- Behandlung
Häufige Begleiterkrankungen: eingeschränkte Nierenfunktion
4 Minuten
Wer Diabetes hat, trägt ein hohes Risiko für Nierenerkrankungen. Eine eingeschränkte Funktion sollte man rasch erkennen und das Voranschreiten stoppen. Sehr sinnvoll sind regelmäßige Untersuchungen des Urins. Dr. Gerhard-W. Schmeisl erklärt, worauf zu achten ist.
Peter M. (56 Jahre) hat seit 10 Jahren Typ-1-Diabetes, seit einigen Monaten zusätzlich massive Gelenkbeschwerden, vor allem in den Knien und den Schultern. Er wurde zunächst mit „Antirheumatika“ vom Hausarzt behandelt, in diesem Fall mit Ibuprofen 600 mg dreimal täglich – und erhielt gleichzeitig Physiotherapie.
Bei der letzten Kontrolle beim Diabetologen ist dieser erschrocken: Im Urin fand sich massiv Eiweiß („Proteinurie“), und im Blut war das „Kreatinin“ angestiegen! Die Blutzuckerwerte hatten sich auch etwas verschlechtert.
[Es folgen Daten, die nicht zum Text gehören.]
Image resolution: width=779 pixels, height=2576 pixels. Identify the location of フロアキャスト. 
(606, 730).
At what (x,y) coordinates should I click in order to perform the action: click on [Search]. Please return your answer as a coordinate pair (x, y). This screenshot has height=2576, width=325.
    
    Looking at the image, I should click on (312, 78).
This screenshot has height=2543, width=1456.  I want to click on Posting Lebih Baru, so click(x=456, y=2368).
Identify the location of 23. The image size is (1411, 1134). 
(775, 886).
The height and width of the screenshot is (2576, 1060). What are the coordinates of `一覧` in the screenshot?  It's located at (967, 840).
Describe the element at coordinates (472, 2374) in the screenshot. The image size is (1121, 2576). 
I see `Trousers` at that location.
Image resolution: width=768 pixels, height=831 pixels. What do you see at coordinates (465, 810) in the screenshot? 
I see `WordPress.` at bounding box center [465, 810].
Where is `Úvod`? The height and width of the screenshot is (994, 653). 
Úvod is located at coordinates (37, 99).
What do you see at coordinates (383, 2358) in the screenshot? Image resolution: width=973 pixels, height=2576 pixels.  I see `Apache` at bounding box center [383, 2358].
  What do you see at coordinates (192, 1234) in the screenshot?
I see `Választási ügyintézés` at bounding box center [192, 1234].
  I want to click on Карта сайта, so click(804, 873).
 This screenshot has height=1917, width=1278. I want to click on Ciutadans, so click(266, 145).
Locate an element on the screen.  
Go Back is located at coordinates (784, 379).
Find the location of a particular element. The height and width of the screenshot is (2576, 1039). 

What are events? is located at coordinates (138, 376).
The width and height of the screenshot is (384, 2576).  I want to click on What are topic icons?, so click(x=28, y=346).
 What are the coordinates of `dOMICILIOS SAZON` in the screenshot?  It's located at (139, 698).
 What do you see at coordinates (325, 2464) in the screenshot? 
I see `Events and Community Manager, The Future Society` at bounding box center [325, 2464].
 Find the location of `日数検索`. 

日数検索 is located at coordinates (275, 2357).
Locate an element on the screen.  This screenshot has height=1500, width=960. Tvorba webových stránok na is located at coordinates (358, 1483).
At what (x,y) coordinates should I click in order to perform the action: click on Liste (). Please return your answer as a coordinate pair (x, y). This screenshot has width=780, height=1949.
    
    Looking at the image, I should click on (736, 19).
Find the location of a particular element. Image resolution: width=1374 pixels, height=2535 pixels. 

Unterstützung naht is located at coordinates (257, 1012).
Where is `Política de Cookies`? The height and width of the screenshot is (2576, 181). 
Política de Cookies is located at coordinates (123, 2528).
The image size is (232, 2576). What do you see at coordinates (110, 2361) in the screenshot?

Nach sofortigem Absetzen der Antirheumatika (als Ersatz gab es andere Schmerzmittel) besserten sich die Nierenwerte und auch die Eiweißausscheidung.
Nach 6 Wochen waren die Werte wieder normal: Es war glücklicherweise nur eine vorübergehende Nierenschädigung – keine diabetische Nephropathie!
Der Diabetes mellitus und die eingeschränkte Nierenfunktion (chronische Niereninsuffizienz) sind Erkrankungen, die unabhängig voneinander auftreten können, jedoch auch eng miteinander verbunden sind: Der Diabetes selbst ist neben dem Bluthochdruck die häufigste Begleiterkrankung bei einer chronischen Niereninsuffizienz; etwa ein Drittel aller Dialysepatienten sind gleichzeitig Diabetiker. Parallel ist der Diabetes selbst der häufigste Auslöser eines Nierenschadens.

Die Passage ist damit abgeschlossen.